IBM's plans to sell its money-losing chip-manufacturing operations to Globalfoundries hit a snag when the two firms couldn't agree on a price, according to Bloomberg.

Citing sources familiar with the process, Bloomberg said Globalfoundries made an offer that IBM felt was too low. Globalfoundries, the spin-off that used to be AMD's manufacturing arm and largely owned by an investment group for the government of Abu Dhabi, reportedly placed little or no value on IBM's factories because they are too old.

Fabs are a really expensive proposition, they get out of date fast and cost a fortune to keep up to date. Globalfoundries wasn't really interested in IBM's fabs, which are located in New York state along with GF's own massive facility. It wanted the IBM engineers and intellectual property that came with the fabs. Had the deal gone through, GF would be the supplier of chips to IBM.

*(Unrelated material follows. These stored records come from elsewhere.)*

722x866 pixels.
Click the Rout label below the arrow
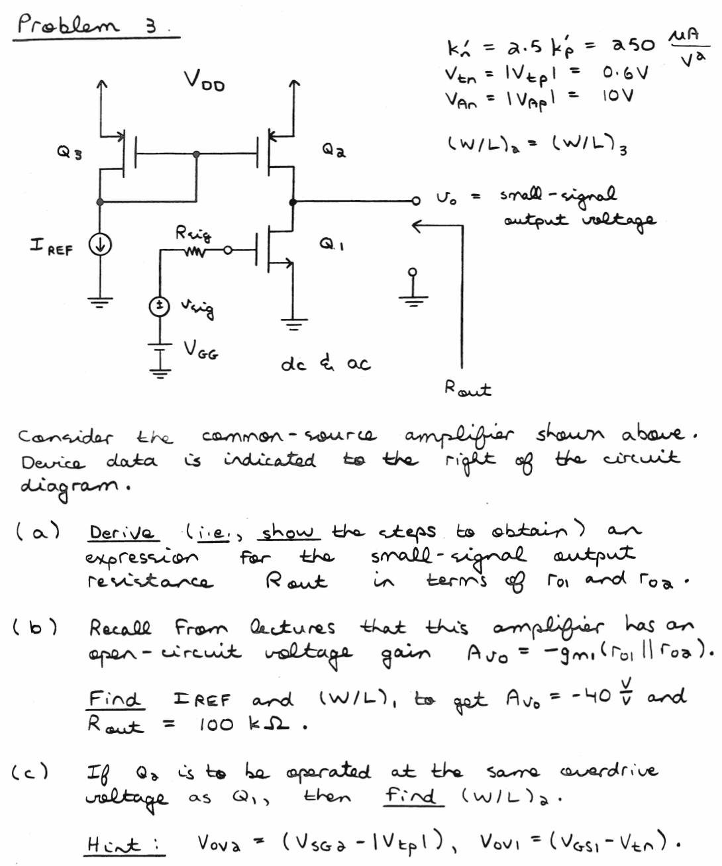pyautogui.click(x=468, y=389)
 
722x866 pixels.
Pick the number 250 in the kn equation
pyautogui.click(x=633, y=46)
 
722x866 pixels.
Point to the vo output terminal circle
pyautogui.click(x=415, y=199)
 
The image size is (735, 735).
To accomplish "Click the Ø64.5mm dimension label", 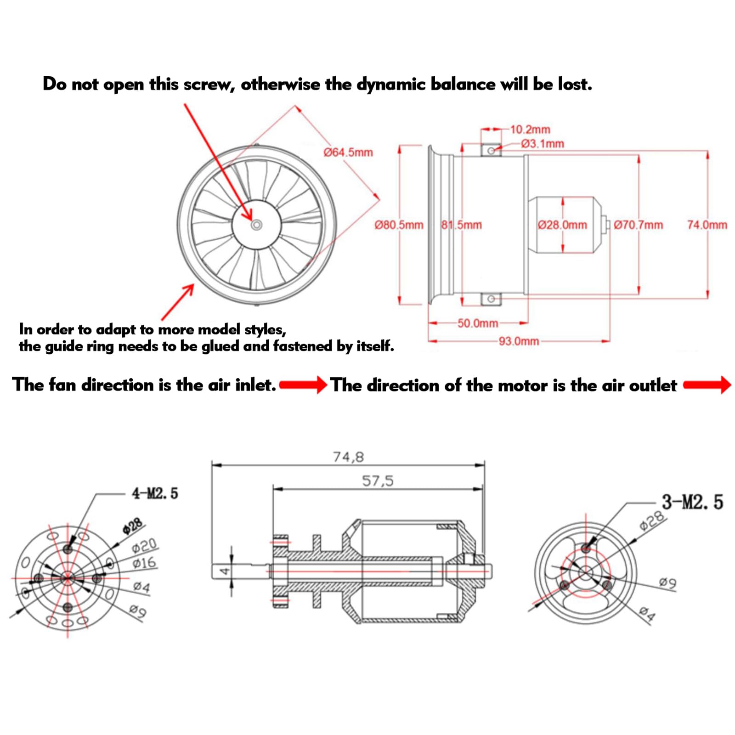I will click(348, 153).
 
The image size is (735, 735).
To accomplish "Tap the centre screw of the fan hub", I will click(257, 225).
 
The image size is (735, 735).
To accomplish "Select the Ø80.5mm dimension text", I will click(399, 225).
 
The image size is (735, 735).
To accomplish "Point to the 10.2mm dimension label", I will click(530, 130).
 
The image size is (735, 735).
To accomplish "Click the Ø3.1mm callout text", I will click(543, 144).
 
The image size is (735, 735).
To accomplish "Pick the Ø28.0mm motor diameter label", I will click(562, 225).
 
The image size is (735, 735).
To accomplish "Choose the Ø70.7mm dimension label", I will click(638, 225).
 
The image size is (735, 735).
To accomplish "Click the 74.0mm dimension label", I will click(707, 225).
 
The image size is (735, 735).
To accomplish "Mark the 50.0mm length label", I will click(477, 323).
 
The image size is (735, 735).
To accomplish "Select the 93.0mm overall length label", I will click(519, 341).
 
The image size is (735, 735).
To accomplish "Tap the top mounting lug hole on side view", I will click(491, 151).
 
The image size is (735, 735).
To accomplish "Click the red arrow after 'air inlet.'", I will click(303, 385).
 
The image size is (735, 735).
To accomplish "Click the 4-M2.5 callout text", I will click(155, 494).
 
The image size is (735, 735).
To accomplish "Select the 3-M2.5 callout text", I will click(692, 502).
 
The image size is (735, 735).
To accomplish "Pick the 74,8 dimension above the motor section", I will click(348, 457).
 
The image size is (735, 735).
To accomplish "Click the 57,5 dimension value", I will click(378, 481).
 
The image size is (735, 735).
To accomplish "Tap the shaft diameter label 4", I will click(224, 571).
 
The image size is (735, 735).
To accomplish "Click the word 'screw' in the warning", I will click(209, 85).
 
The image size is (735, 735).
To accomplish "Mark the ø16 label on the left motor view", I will click(144, 563).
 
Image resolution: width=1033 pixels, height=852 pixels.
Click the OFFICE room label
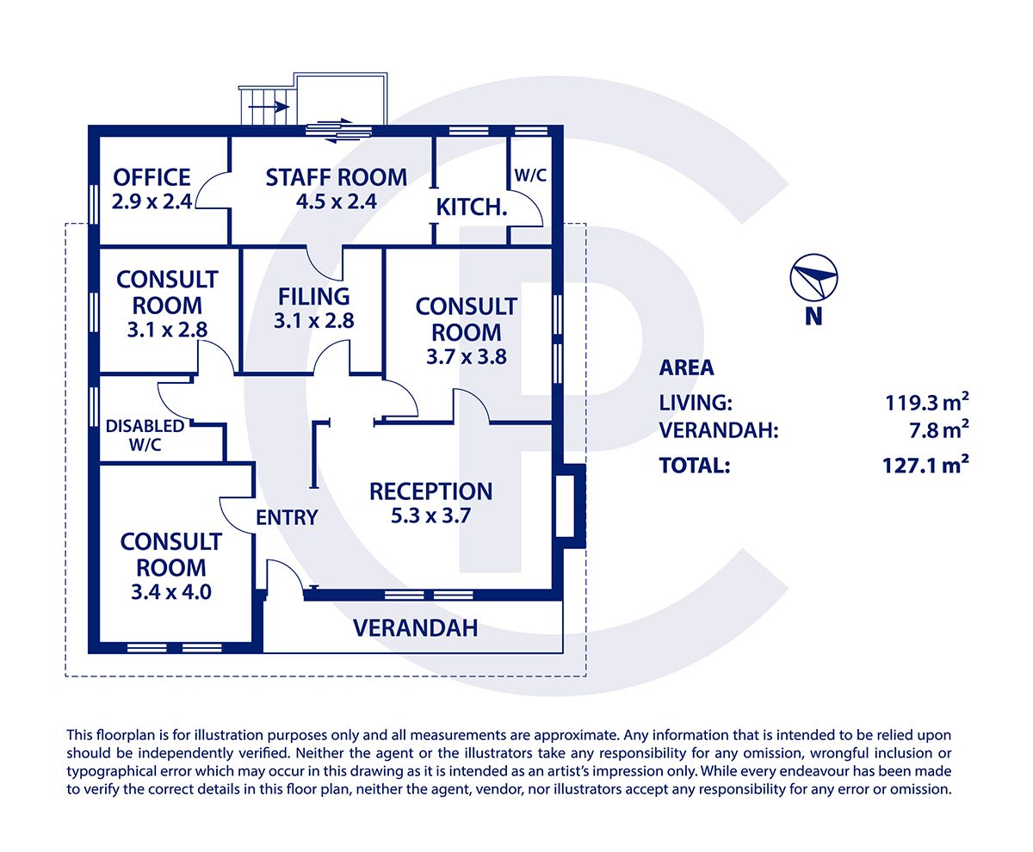[x=152, y=178]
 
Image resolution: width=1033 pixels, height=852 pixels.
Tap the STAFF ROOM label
[x=336, y=178]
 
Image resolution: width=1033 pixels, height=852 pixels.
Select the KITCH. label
[x=469, y=207]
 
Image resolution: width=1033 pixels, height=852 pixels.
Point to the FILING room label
[x=313, y=296]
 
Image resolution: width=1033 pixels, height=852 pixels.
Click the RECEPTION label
[x=430, y=491]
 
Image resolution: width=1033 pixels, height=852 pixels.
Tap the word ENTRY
[x=287, y=517]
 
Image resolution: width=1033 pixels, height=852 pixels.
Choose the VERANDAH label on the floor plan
[x=415, y=628]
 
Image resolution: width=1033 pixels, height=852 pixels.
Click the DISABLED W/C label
[x=145, y=435]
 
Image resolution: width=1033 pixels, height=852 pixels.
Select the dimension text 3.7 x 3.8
[x=466, y=356]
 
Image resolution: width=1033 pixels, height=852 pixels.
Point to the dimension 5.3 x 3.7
[x=430, y=516]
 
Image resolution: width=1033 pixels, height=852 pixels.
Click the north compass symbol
[x=813, y=278]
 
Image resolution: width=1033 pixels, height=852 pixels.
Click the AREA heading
[x=686, y=367]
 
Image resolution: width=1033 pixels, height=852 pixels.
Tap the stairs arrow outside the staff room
[x=269, y=107]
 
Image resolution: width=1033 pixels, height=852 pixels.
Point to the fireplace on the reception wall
[x=570, y=505]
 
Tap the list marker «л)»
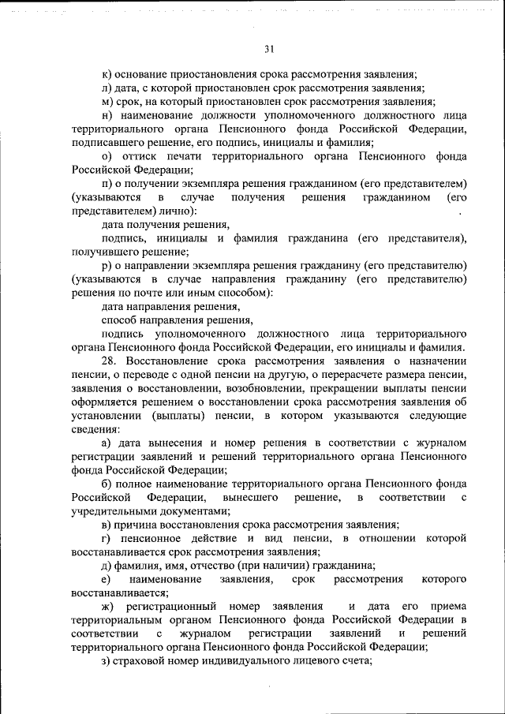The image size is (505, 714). click(x=107, y=88)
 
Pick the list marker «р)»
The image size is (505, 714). click(x=107, y=265)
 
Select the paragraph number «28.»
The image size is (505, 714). click(x=110, y=361)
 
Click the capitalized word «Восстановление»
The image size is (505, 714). click(x=166, y=361)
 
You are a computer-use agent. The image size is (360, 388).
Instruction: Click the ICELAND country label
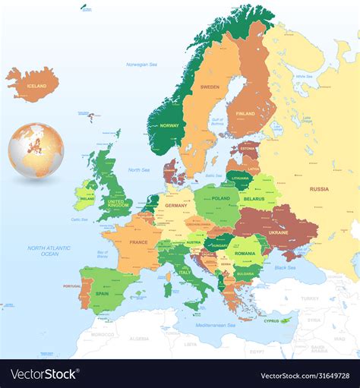tap(36, 87)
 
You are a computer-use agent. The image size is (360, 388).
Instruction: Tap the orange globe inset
tap(36, 150)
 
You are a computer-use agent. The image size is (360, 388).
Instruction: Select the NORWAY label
tap(169, 125)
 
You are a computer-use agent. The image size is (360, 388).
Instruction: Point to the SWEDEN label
tap(210, 87)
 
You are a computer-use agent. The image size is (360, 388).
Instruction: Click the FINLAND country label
tap(245, 114)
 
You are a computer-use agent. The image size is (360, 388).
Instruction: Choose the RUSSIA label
tap(319, 188)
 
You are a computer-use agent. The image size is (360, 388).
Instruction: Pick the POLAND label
tap(220, 198)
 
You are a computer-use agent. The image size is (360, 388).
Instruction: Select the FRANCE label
tap(138, 242)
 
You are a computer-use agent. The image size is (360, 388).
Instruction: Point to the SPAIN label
tap(102, 293)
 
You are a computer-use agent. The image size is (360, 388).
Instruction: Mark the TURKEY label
tap(309, 298)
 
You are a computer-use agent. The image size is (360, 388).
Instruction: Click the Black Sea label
tap(286, 268)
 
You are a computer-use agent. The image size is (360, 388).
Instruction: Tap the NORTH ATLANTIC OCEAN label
tap(49, 251)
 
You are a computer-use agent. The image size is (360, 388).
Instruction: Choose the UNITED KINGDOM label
tap(118, 203)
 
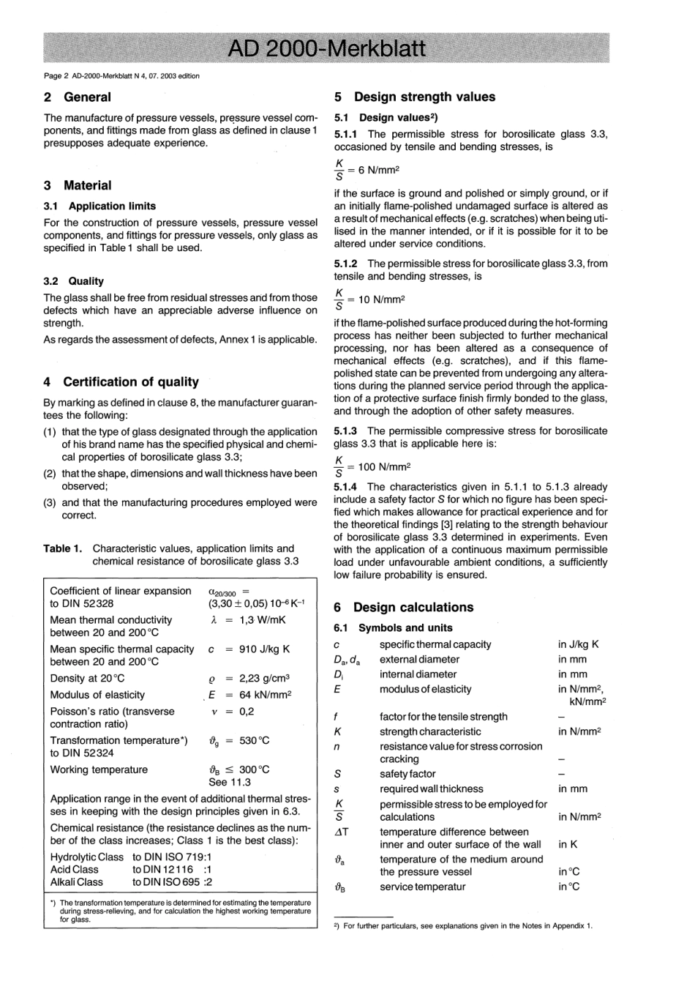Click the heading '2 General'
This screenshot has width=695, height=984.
[x=78, y=97]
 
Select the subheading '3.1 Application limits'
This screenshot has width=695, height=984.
[x=100, y=206]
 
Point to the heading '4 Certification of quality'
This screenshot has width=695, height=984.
[x=121, y=381]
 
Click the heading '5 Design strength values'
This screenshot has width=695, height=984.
[x=415, y=97]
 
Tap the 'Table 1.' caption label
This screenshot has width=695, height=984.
[x=63, y=548]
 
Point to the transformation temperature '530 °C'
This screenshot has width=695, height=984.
[x=254, y=740]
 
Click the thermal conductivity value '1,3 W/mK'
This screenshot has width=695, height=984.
[x=263, y=619]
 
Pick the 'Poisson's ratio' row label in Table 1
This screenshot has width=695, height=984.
[x=112, y=711]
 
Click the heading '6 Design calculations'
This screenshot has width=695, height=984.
[x=404, y=607]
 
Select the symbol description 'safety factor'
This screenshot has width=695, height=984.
[x=407, y=774]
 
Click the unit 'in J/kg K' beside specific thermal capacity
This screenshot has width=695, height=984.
[x=579, y=644]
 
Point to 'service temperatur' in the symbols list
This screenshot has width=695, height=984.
[x=423, y=887]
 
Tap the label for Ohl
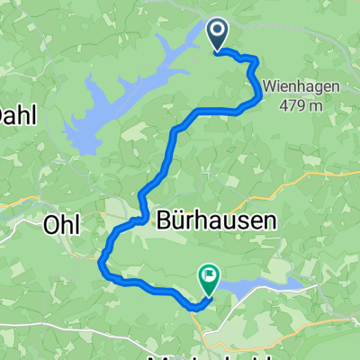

It's a setback for IBM CEO Virginia "Ginni" Rometty, who is trying to get rid of less profitable business units and right the financial ship of IBM. The company has experienced two years of declining revenues, all on her watch as CEO. Both sides have something of an incentive to make the deal, more so for IBM, and neither side said talks were dead. They may come back and start over any time.

While Rometty has sought to get rid of the manufacturing side, IBM remains committed to chip design and development. It recently announced a $3 billion initiative over the next five years into semiconductor research and development to create smaller, more powerful chips for its mainframe, System P and Watson systems.

IBM wasn't just intending to make smaller, faster chips, it was also looking at new materials beyond silicon dioxide. After years of breakthroughs, chip designers have reached something of a limit in how small they can make silicon products.

IBM is looking at materials like graphene and carbon nanotubes, among others, to replace silicon in semiconductors and scale those down even below the 14nm and 10nm Intel is talking about now, down to the atomic level.